The problem:
With pictures left out, retype exactly the lines from the one containing "This screenshot has width=483, height=334." through the final line of the entries.

[Saved data entries]

============

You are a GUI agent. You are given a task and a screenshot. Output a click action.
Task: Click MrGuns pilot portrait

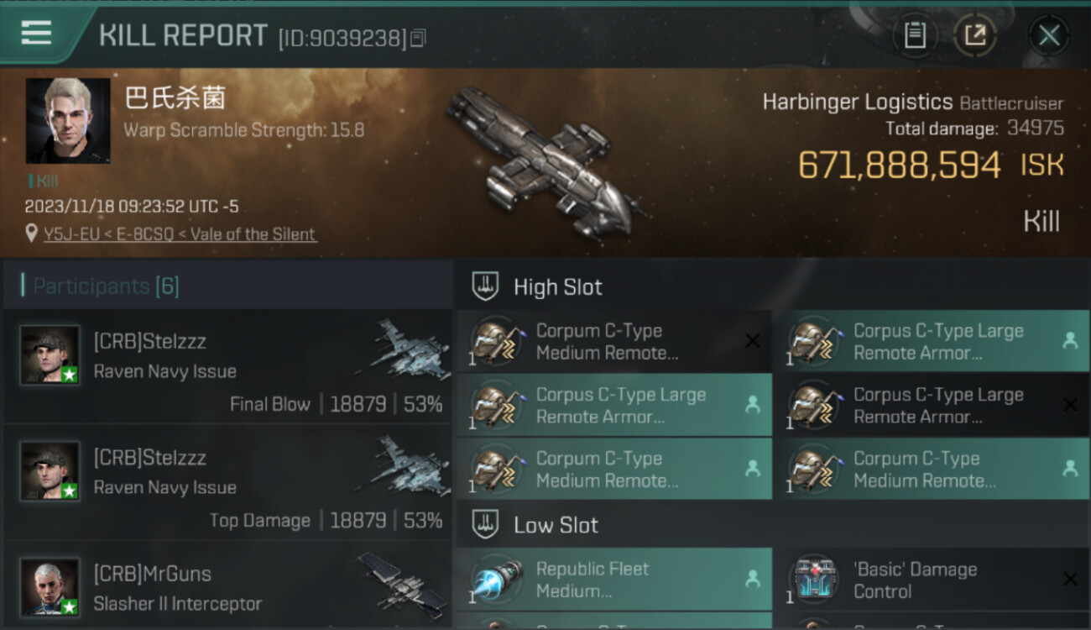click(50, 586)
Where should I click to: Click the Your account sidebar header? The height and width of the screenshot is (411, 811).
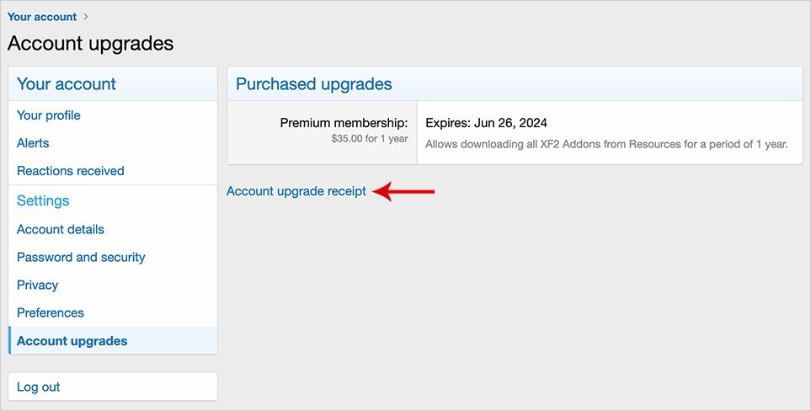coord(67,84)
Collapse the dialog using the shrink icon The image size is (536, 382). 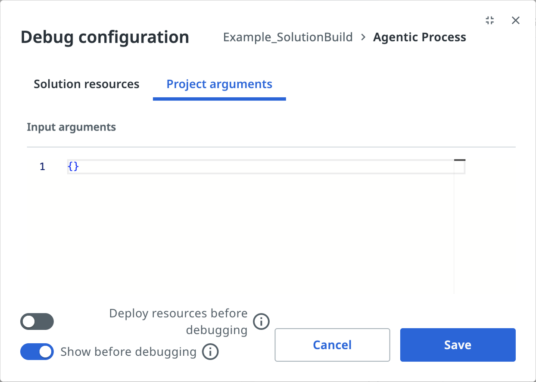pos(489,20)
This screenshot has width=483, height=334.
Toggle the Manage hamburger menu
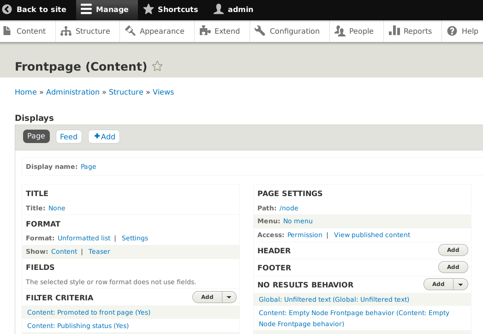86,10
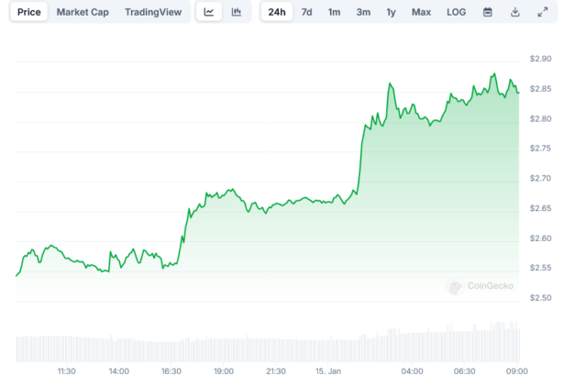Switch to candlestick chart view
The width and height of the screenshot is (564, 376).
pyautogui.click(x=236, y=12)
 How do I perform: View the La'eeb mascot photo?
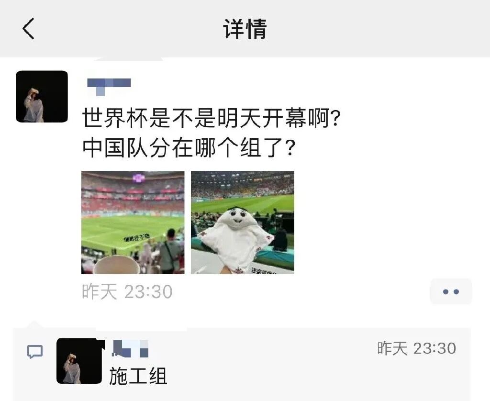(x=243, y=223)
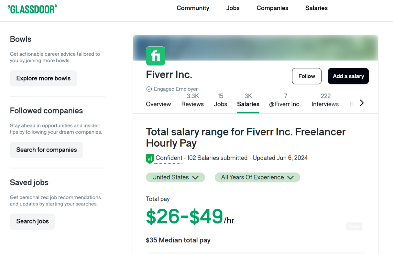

============

Solution to the problem:
This screenshot has width=483, height=334.
Toggle the Manage hamburger menu
86,10
Switch to candlestick chart view
The width and height of the screenshot is (564, 376).
pyautogui.click(x=236, y=12)
 How do I perform: View the La'eeb mascot photo?
(x=243, y=223)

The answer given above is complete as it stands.